# Driving license from Sharjah



## OnStrangersShores (Sep 19, 2011)

Hi All,

I just got to Dubai and for reasons best known to my employer, I'm here on a Sharjah visa. I approached the Emirates Driving School to open up my driving file but apparently given my visa situation, I can only apply for a license from Sharjah (my company doesn't have a branch in Dubai ).

I would greatly appreciate any info on the license procedure in Sharjah, recommended driving schools out there and roughly how long the entire ordeal could take. I've heard of people giving loaddssss of attempts strung over a number of years..are these just rumors or should I pack up my bags and head back home  ?

Oh..and I should also add- I don't have a license from my home country so I'll be starting from scratch...


----------



## md000 (Dec 16, 2008)

The driving school at LuLu (Mall of the Emirates) - Belhasa Driving School - allows you to take all of your classes and exams in Dubai and get your license in Sharjah. This costs about 70 AED for a "RTA approval letter" and then go to the Sharjah police for an approval (at an unknown cost).
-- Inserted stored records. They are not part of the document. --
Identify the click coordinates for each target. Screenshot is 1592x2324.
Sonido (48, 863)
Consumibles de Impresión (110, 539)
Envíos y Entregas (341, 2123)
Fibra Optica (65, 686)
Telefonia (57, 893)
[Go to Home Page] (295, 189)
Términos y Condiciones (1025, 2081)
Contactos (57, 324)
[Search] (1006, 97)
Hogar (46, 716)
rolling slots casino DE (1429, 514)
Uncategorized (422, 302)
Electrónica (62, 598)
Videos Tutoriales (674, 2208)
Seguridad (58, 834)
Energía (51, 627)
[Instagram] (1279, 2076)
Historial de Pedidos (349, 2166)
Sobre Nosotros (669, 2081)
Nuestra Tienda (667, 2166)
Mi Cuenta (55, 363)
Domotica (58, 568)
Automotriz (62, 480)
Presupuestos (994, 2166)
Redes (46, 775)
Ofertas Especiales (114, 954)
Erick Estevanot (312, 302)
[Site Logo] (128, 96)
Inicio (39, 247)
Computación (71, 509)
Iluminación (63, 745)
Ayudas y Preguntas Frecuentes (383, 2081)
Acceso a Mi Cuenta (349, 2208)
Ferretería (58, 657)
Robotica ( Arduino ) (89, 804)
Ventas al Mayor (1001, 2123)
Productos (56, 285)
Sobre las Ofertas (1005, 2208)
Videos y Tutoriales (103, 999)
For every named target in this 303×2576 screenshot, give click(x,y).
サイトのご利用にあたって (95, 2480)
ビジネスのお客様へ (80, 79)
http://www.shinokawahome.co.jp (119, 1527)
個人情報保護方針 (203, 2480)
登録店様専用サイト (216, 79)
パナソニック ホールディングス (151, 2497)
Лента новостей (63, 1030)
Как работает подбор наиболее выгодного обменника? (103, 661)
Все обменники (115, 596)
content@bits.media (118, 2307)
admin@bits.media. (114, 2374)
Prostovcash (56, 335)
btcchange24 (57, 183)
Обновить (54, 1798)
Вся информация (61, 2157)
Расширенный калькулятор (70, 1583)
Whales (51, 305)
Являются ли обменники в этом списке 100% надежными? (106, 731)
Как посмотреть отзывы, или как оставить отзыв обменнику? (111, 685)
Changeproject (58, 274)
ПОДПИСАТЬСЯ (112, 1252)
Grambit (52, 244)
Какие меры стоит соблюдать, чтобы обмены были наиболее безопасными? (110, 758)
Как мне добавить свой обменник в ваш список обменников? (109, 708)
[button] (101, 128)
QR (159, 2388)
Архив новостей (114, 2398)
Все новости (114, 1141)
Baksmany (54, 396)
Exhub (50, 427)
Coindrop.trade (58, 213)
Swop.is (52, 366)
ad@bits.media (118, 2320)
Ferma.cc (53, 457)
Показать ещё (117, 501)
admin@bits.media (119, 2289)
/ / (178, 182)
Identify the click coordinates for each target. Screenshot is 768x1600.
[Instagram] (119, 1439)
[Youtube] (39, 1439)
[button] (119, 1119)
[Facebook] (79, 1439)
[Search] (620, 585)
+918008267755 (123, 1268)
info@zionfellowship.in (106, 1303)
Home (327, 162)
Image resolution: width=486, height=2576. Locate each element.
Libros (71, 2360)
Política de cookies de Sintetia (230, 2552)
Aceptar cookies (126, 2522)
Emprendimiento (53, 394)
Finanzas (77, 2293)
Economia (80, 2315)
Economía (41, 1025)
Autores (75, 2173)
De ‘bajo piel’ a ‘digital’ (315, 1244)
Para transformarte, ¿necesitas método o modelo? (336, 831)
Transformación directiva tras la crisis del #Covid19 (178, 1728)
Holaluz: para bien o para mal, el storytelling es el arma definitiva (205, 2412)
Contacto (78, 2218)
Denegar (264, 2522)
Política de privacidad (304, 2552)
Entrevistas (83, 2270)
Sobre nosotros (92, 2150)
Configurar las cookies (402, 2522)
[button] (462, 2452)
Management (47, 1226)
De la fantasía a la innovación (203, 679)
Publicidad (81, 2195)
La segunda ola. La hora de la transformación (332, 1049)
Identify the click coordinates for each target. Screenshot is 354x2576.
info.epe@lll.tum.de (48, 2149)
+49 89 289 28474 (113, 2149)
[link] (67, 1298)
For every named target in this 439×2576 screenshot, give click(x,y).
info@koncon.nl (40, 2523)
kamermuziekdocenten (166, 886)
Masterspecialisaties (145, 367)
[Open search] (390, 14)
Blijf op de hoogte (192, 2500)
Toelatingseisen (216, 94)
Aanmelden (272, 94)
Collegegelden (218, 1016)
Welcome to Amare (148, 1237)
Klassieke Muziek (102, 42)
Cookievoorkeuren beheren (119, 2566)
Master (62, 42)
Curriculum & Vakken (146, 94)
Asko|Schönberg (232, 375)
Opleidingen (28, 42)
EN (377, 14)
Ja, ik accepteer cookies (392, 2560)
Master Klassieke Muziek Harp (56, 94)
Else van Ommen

The "ordeal" takes as long as you need to pass the tests. I have heard of some "funny business", but no documented evidence exists - of the driving schools not passing students to earn more money. 

-md000/Mike



OnStrangersShores said:


> Hi All,
> 
> I just got to Dubai and for reasons best known to my employer, I'm here on a Sharjah visa. I approached the Emirates Driving School to open up my driving file but apparently given my visa situation, I can only apply for a license from Sharjah (my company doesn't have a branch in Dubai ).
> 
> ...


----------



## OnStrangersShores (Sep 19, 2011)

Thanks for the prompt reply Mike. I should get a chance to visit the Mall of the Emirates over the weekend so I'll check with them then. 

My best,
Ian


----------